19 September 1997


Plate meters have increased in popularity in the UK as a grass measurement tool. New Zealand dairy consultant Paul Bird explains how they should be used and how they work

PLATE meters, pasture meters, rising plate meters, falling plate meters, are all the same device. They are a tool used to estimate the weight of pasture dry matter in a field or on a whole farm. They measure, primarily, pasture height and then through a simple formula, convert this height into kilograms of dry matter per hectare (kg DM/ha).

Plate meters are manufactured by different individuals or companies in the UK, Ireland and New Zealand. They are not all made to the same specifications.

Pasture height recorded by the plate meter is converted into kg DM/ha through a method of calibration. Grass of different heights is cut, dried and weighted. A relationship between height and weight is developed for many different heights of grass and in each season of the year. The graphs show this relationship for five different periods of the year. Pasture height after 40 readings with a plate meter is graphed against kg DM/ha. These graphs can be used as a ready reckoner while walking the farm taking measurements. This calibration is done for you but the plate meters used in the UK are at present using New Zealand calibrations which estimate the weight of grass right down to the soil. UK calibrations are under way now.

The reason why the calibration equations (lines of the graph) change is because the dry matter % changes throughout the year. Dry matter % can change from 13% to 30% in a short period due to weather conditions and stage of growth. In winter early spring DM is low compared with that in summer. Also as we move through the summer a higher proportion of the total dry matter is contained in the bottom 2 to 3cm (1in) of the sward.

Changing formulas in the year?

Some farmers change the formulas or in other words move onto different lines on the graph as the seasons change. Others, including myself, use the winter/early spring formulas all year because:

&#8226 Its simpler. The more complicated a thing is, the more you avoid it.

&#8226 Grass growth measurements can be calculated from any formulas as long as they are constant.

&#8226 Measuring average grass cover is more important in late autumn, winter and early spring. The dry matter percentage is generally low and if the pasture is well grazed the accumulation of dry matter in the base of the sward is minimal. The winter/early spring formula or graph is adequate.

&#8226 The summer formula estimates all the material in the base of the sward and a high proportion of this is not available.

Changing the formula five times over the year is complicated. However, some farmers and consultants do it because they feel it provides a more realistic picture of what is happening on the farm.

Key measurement – average grass cover and grass growth/

The plate meter is not a particularly good tool to measure daily per cow intake of grass or the quality of the grass. It is inaccurate for these purposes. The cows will indicate if they have had too much or not enough. Keep monitoring:

&#8226 The amount of grass left after grazing.

&#8226 The milk production.

&#8226 Condition score gain or loss.

The best way to use the plate is to measure every field on the farm and calculate the average grass cover over the whole farm. Do this each week and you will quickly see when grass cover is dropping or lifting. Grass growth rates can be calculated each week also.

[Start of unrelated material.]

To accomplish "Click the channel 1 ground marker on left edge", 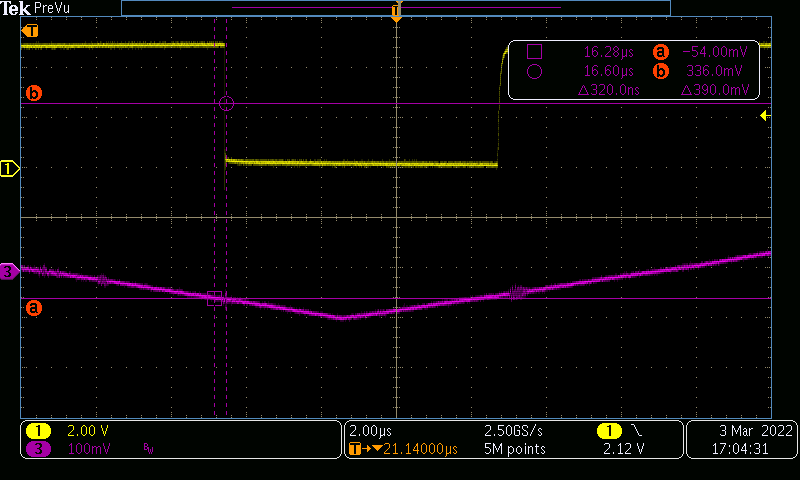I will [x=11, y=169].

Target average grass covers will probably be different for each farm and each part of the country. A guide is, dont let the average grass cover drop below 1800kg DM/ha of top quality grass going onto the winter, or else growth rate in February and March will be severely penalised. Turn out at an average grass cover of about 1800 to 2000kg DM/ha. Research is being conducted at present to determine more accurate targets for UK conditions.

The plate meter is not a tool for everybody. It is a tool for people who seriously want to extend their grazing season and use a form of measurement to see if they are on track.

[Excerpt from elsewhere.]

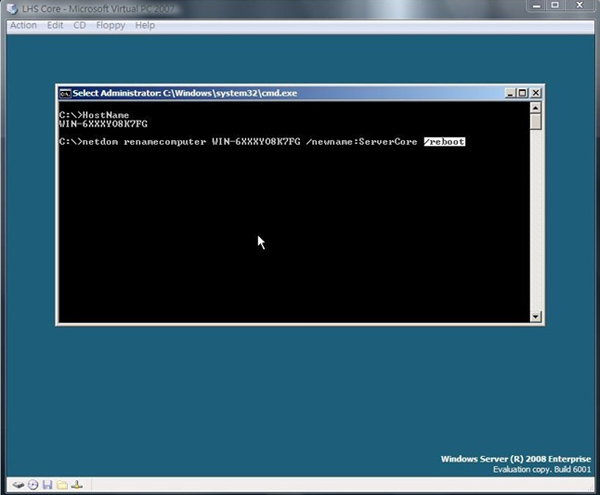This screenshot has width=600, height=495.
Task: Minimize the cmd.exe console window
Action: click(510, 93)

Dont rush out and buy one straight away thinking they will tell you what to do. Assess all the methods of monitoring grass availability. Talk to other farmers measuring and get their views. Other methods include pasture height and coring paddocks on a one to 10 basis – short to long. Simply walking the farm and looking is a form of measurement. Whatever system you use the key message is you must have targets and when you have taken your measurements compare these to your targets. This then gives you the power to make intelligent grazing management decisions quickly.

Your target in the spring may be to drop paddocks out of the grazing rotation when the average grass cover rises above 2500kg DM/ha. Another aim may be that paddocks are dropped out when you can see more than five days good grazing ahead of the cows.

The plate meter is only an aid to grazing and feeding management. It is an aid to visual assessment and not a substitute. It encourages regular walking of the farm. Each day you probably walk past the silage clamp, check the milk level in the bulk tank and check on the cake silos. How often do you check your grass on the fields?

Paul Bird… plate meters are an aid to grass measurements not a substitute.

Plate meter calibrations change as dry matter % changes throughout the year – but its simpler to use winter/early spring formulas all year.


&#8226 Estimates weight of grass DM in field or whole farm.

&#8226 It is an aid to visual assessment – not a substitute.

&#8226 Other ways of monitoring grass include pasture height.